La Souveraineté Alimentaire vue par le CCFD Terre Solidaire

Jean François Dubost et Lorine Azoulai CCFD Terre Solidaire

L’équipe du SolidaRochelle s’est entrenue pour son édition de mai avec Jean-François Dubost, directeur du plaidoyer et Lorine Azoulai, chargée du plaidoyer Souveraineté Alimentaire au CCFD-Terre Solidaire, afin qu’ils nous expliquent cette notion, les enjeux qui y sont liés et les actions que mènent l’ONG pour faire avancer les réflexions et les actions.
Nous vous laissons prendre connaissance de cet entretien dans son intégralité :

Pouvez-vous nous expliquer ce qu’on entend par souveraineté alimentaire ici et à travers le monde ?

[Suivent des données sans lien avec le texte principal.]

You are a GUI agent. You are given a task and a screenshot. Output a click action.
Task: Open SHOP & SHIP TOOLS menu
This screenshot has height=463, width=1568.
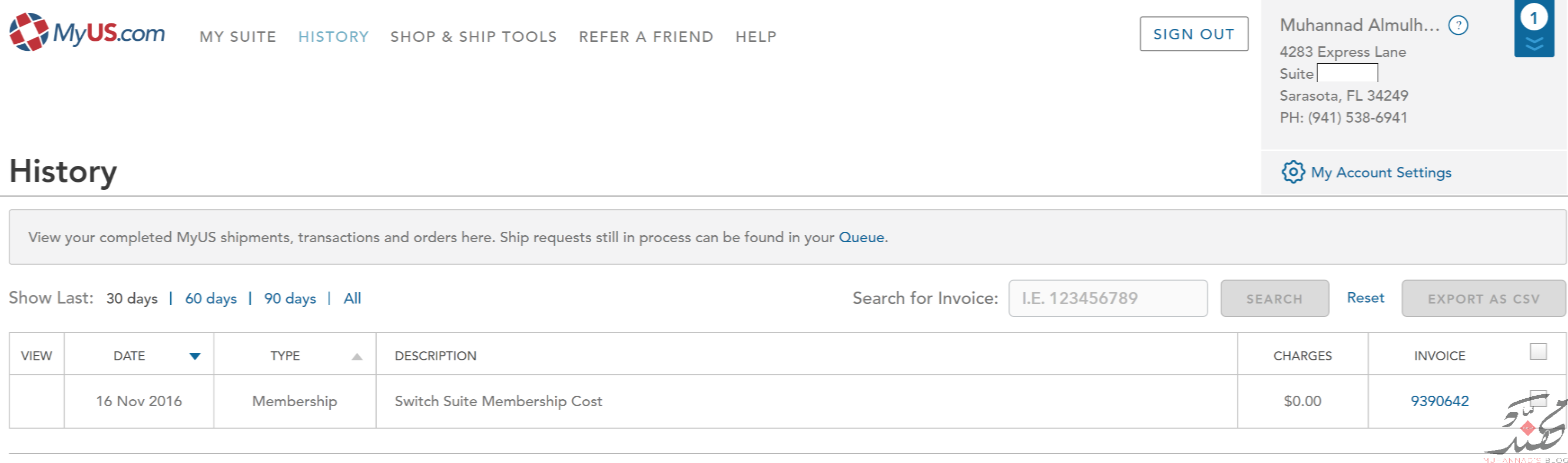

Énoncée simplement, la souveraineté alimentaire est la capacité reconnue aux populations, dans toutes leurs composantes, de pouvoir faire le choix de leur modèle d’alimentation, conformément à leur histoire et leur tradition, leur culture, au plus près des personnes et de leurs besoins. Une population souveraine, donc indépendante, quant aux choix à faire pour garantir à tous ses membres le respect du droit à l’alimentation.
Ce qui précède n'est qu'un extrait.